Народ всеобщее к себе уважение приобретает, когда оружием и мужеством свои пределы хранит, когда мудрыми поучениями и законами доброту нравов соблюдает, когда любовь ко всему отечественному в нем народную гордость составляет, когда плодоносными ума своего изобретениями не только сам изобилует и украшается, но и другим избытки свои сообщает. О таком народе сказать можно, что он просвещен. Но что такое просвещение и на чем оно главное свое основание имеет? Без сомнения, на природном своем языке. На нем богослужение производится, насаждающее семена добродетели и нравственности. На нем законы пишутся, безопасность каждого ограждающие. На нем науки преподаются, от звездословия до земледелия. Художества из него жизнь и силу черпают. Может ли слава оружия в роды и роды греметь, могут ли законы и науки процветать без языка и словесности? Нет! Без них все знаменитые подвиги в пучине времени тонут. Без них нравоучение молчит, закон безгласен, суд косноязычен, ум младенчествует. Вот что такое есть словесность!
Теперь уже Тимофей закивал ей, соглашаясь с каждым словом:
– Французское, с латинского языка взятое, название литература не имеет для русского ума силы нашего – словесность. Litterature происходит от имени litera, что означает на европейских языках буква, а не от имени слово. На что нам чужое, когда у нас есть свое?
Игуменья согласилась:
– Говорим славяне – разумеем слава. Говорим слава – разумеем слово.
Тимофей кашлянул и продолжил:
– Имя славян славилось задолго до существования Рима и прежде, нежели греки сделались известны между людьми. Славянский язык имел свои древнейшие наречия, из коих были письмена от самых первых времен сего божественного изобретения. Всякое славянское наречие понятно всем славянским народам, и все славяне, даже при малом внимании, понимают свой праотеческий язык. Русское наречие, общее, ближе всех других к нему подходит. Наречие сербское – второе между наречиями славянскими по своей чистоте.
Слово и слава – это смежные понятия. Второе произошло от первого, поскольку слава рождается и возрастает через слово. Поэтому-то вместо славный иногда говорится пресловутый. По этой причине можно полагать, что имя славяне сделалось из словяне, то есть словесные, одаренные словом люди.

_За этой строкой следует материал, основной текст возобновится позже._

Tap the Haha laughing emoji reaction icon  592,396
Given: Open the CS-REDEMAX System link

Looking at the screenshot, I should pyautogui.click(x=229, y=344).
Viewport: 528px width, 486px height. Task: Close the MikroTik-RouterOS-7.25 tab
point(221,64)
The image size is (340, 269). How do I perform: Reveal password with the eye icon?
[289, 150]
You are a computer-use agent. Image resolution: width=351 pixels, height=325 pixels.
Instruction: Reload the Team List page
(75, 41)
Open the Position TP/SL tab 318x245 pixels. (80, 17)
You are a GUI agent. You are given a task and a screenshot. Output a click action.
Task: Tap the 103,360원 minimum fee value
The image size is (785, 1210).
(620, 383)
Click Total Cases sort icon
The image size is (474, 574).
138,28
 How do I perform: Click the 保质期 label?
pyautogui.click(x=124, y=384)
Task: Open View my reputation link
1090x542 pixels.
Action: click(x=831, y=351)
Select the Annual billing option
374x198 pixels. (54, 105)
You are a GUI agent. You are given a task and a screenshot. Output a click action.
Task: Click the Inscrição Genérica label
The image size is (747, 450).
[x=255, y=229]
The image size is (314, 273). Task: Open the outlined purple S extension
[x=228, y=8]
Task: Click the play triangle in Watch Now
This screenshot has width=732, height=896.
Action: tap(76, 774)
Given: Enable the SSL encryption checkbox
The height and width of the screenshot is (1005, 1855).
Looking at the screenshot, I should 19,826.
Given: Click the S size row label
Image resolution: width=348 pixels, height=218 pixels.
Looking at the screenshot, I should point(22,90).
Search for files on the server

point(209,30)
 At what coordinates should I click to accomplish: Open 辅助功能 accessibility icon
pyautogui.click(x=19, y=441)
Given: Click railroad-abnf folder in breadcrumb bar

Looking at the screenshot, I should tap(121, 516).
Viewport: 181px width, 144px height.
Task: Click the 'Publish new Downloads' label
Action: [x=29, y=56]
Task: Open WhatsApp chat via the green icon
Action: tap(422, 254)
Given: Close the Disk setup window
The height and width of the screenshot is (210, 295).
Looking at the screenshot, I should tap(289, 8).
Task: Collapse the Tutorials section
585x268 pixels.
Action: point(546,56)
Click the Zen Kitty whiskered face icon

Славяне, называвшие себя словянами, – это словяцы. Словяцы означают и слово, и языцы, то есть всех, кто владеет словами одного языка – единоземцев.
Тихомир решил поддержать беседу:
– Имя немцы, означающее немых, не умеющих говорить, сначала было дано славянами вообще всем народам с иным языком, которых повстречали они на западе, но впоследствии стали понимать под ним собственно немцев.
Игуменья согласилась:
– Вестимо. Известно, что во времена Карла Великого многие в Германии славяне мало-помалу до того исказили язык свой, что совсем ему разучились. Отсюда возник немецкий язык.
Тимофей снова откашлялся, по всему было видно, что тяжелый подводный переход наложил свой отпечаток.
Он дополнил:
– Не только немецкие словари, но и словари других языков представляют на всех своих страницах обломки исковерканных славянских слов.
Славянские азбуки заключают в себе все первоначальные звуки, какие только есть во всех европейских языках, тогда как иностранные алфавиты с безуспешным усилием выражают только свои звуки. Отсюда происходит, что, даже начиная от греков и римлян в бытописаниях всех царств, повествовавших что-либо о славянах, мы, вместо славянских имен, находим одни только странные и непонятные названия. Но наша азбука дает нам ключ к их пониманию, начиная от самых древнейших времен.
Игуменья спросила:
– Так уж и звуки только, аль еще и письмо?